The key objective of this project is to reduce critical systematic biases in the GFDL model related to the boundary layer, convection and clouds by implementing, and evaluating, in the GFDL model, a new fully unified boundary layer and deep convection parameterization based on the multi-plume Eddy-Diffusivity/Mass-Flux (EDMF) approach.
Turbulence and convection in the atmosphere are at the core of key climate prediction problems. For example: i) to reduce uncertainties in climate projections, it is essential to improve predictions of cloud feedbacks (how clouds respond to, and influence, climate change), which are controlled by the interactions between a turbulent flow with water phase transitions and radiation; ii) to improve extreme weather prediction for the next few decades as climate changes, it is essential to improve our understanding of how moist convection responds to a warmer world.
It is increasingly clear that to realistically represent the different manifestations of turbulence and convection in the atmosphere, new unified parameterizations that consider all types of sub-grid flow in one single scheme, are needed. In this context, a parameterization such as EDMF that unifies boundary layer with moist convection (both shallow and deep) is a promising approach. EDMF is based on the unification of concepts generally used for the parameterization of turbulence in the boundary layer (ED) and of moist convection (MF). Studies have shown the potential of EDMF to represent dry and moist convective boundary layers. In the last few years the Lead PI’s group has developed a new version of EDMF that is particularly well suited to simulate moist convective boundary layers and is able to represent in a realistic manner the dry boundary layer, stratocumulus, shallow and deep cumulus convection. This new version uses a multi-plume approach and the probability density function (PDF) of updraft properties in the surface layer is sampled in a Monte-Carlo manner to start a variety of updraft plumes, with a stochastic lateral entrainment parameterization. The current EDMF version is a turbulence and convection parameterization that can be considered as fully unified, since it is able to represent convective processes from boundary layer convection (dry and with clouds) to deep moist convection.

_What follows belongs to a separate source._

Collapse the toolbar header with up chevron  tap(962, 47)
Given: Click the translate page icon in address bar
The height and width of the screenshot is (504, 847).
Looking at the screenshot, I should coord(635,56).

In this project, we will implement and evaluate the new EDMF parameterization in the GFDL model. Initially we will evaluate the new EDMF implemented into the GFDL SCM versus a variety of LES case-studies and results from field experiments. For the full 3D implementation, we will focus our evaluation on cloud and convection variables as observed by satellite instruments during present climate. In particular, we will evaluate how the new EDMF version of the GFDL model is able to simulate key boundary layer and convection transitions such as (i) from stratocumulus, to cumulus and to deep convection (over the tropical and sub-tropical oceans) and (ii) the diurnal cycle of tropical convection over land from a stable boundary layer to dry convection, shallow convection and deep precipitating convection. We will also investigate in detail the impact of the new EDMF GFDL simulations in present and future climate.

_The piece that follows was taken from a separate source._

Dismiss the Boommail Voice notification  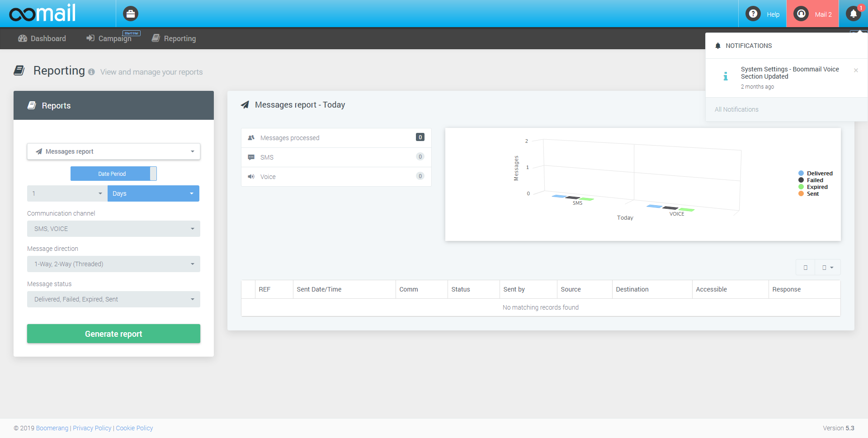point(855,71)
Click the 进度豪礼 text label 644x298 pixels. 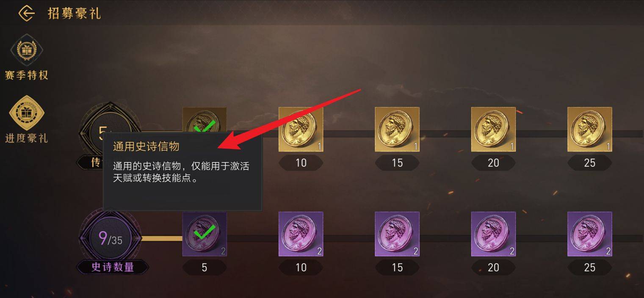(x=26, y=138)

By developing and implementing a new fully unified boundary layer, cloud and convection parameterization in the GFDL model, and reducing key biases in GFDL’s climate predictions, this project will improve NOAA’s Climate Program Office (CPO) capabilities in Earth system science and modeling, will address CPO’s strategic challenges in the areas of (1) Weather and climate and (2) Climate impacts on water resources, and will ultimately advance the scientific understanding and prediction of climate and its impacts, to enable effective decisions.